In Ronald L. Smith’s novel Hoodoo, twelve-year-old Hoodoo Hatcher’s family has a history of practicing hoodoo or folk magic. Despite his name Hoodoo can’t cast a single spell. His grandmother, Mama Frances, tells him that his heart-shaped birthmark under his eye is a sign he’s marked for magic and his ability to conjure will come in time, but Hoodoo’s time is rapidly running out. A mysterious and malevolent man called the Stranger has appeared in town and he’s stalking Hoodoo. Hoodoo has to discover the truth about his family’s past and find a way to conjure before the Stranger destroys Hoodoo and everyone he loves.
Part coming-of-age story, part Southern Gothic tale, Hoodoo is creepy and mysterious, perfect for any middle schooler who enjoys the supernatural. Even though the story is set in 1930s Alabama during Jim Crow, Hoodoo’s world is a self-contained society with its own secrets and powers. Hoodoo is a likeable and relatable narrator, struggling not just with supernatural forces but also with bullies and his first crush.
Smith currently lives in Baltimore and he recently won the Coretta Scott King/John Steptoe New Talent Author Award. His writing is smooth and easy, with a rhythm to it that lends well to reading the book out loud. Hoodoo is a good read for any fan of scary stories, but fans of Lemony Snicket should definitely check this book out. Read the Between the Covers author interview of Ronald L. Smith here.

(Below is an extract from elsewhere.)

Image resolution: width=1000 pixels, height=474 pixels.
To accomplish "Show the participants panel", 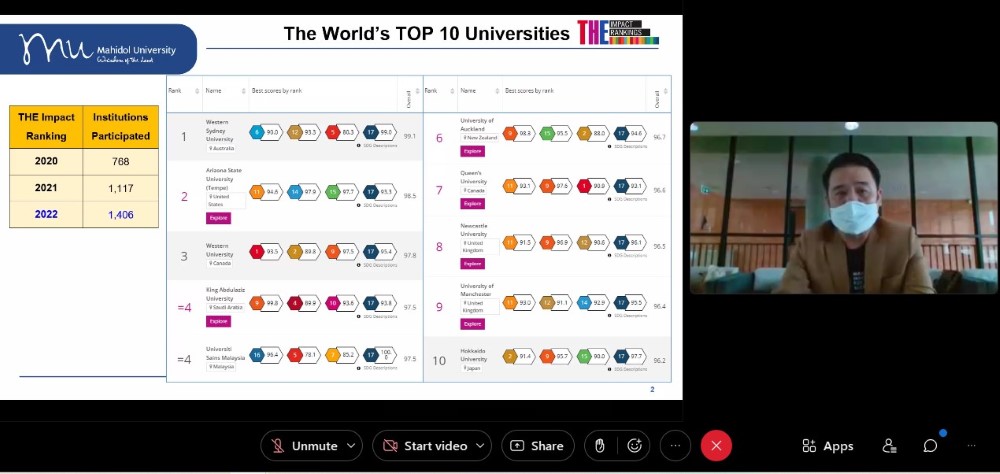I will [x=889, y=446].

Dealing with the loss of a parent is hard enough, but in Leza Lowitz’s Up from the Sea, teenager Kai must learn how to continue on after the loss of almost his entire world. March 11, 2011, should have been a normal day for Kai and his classmates; instead, it quickly turns into horrific tragedy as the students struggle to escape as their hometown is destroyed by the Tohoku earthquake and the resultant tsunami. In the course of a few hours, Kai goes from a normal student who loves soccer to one of the few survivors left alive to salvage what they can from the destruction.
The story then follows Kai through the next year as, angry and grief-stricken, he must come to terms with what has happened to him. This includes travelling to New York City to meet with young adults who lost their parents 10 years previous on September 11. Kai is encouraged to go as a way to heal and connect with others like him, but agrees only when he realizes he has a chance to find his estranged American father if he goes. But once in New York, Kai gains a greater understanding of how tragedy shapes us, and is inspired to reclaim his life.
Author Lowitz was living in Tokyo when the 2011 Tohoku earthquake struck Japan and took part in the volunteer relief efforts. While fictional, Up from the Sea is inspired by her experiences and by the survivor’s stories. Lowitz creates memorable images with very little description, allowing readers to share in both Kai’s grief and his burgeoning hope. Because it is a novel-in-verse, it’s a fairly fast and clear read, good for all kinds of readers. But that doesn’t lessen the emotional impact of Kai’s journey from the dangers of the earthquake and tsunami to his struggles as he learns just how strong he can be.
Even though Kai’s loss is caused by an unexpected natural disaster, Kai’s personal journey is universal, one we all have or will have to face. Up from the Sea is ultimately a hopeful and encouraging story of humanity’s strength of will to persevere. Readers who enjoy this book may also enjoy Cynthia Kadohata’s Kira-Kira.
As societal awareness of the transgender identity grows, the conversation on what it means to grow up transgender is also gaining new voices. First-time author Alex Gino’s book George puts readers inside the mind of a transgender child struggling to understand her gender identity and to convey that identity to those important to her.
George is a fourth-grader with a mother and older brother, a best friend and a secret – she’s a girl who wants to be called Melissa, not the boy named George that everyone thinks she is. It’s distressing for her to have to use the boy’s bathroom, to keep her hair cut short and to be called “young man.” George’s greatest fear is that her family won’t understand or accept her if she tells them the truth. She decides, instead, to hide her identity, causing her to continue to feel isolated and frustrated.
This changes the day her teacher holds auditions for the class play of Charlotte’s Web. George desperately wants to play Charlotte. Not only does she admire Charlotte’s strength, but also believes that if she can land this key role she can show everyone, especially her mom, the girl she is. However, her dream is dashed when her teacher won’t let her audition for the part; after all, Charlotte is a girl role and to her teacher George is a boy. When her best friend Kelly comes up with a plan for George to be able to perform as Charlotte, George has to gather her courage to show everyone who she is.
While the book is recommended for middle school readers, George is the story of a child discovering and accepting herself that everyone, child and adult, transgender and cisgender alike, can relate to. George’s quest to be accepted for who she is gives readers insight into her world in a way that is equally heartbreaking and heartwarming. Readers interested in children’s books with a transgender protagonist should also read Ami Polonsky’s Gracefully Grayson.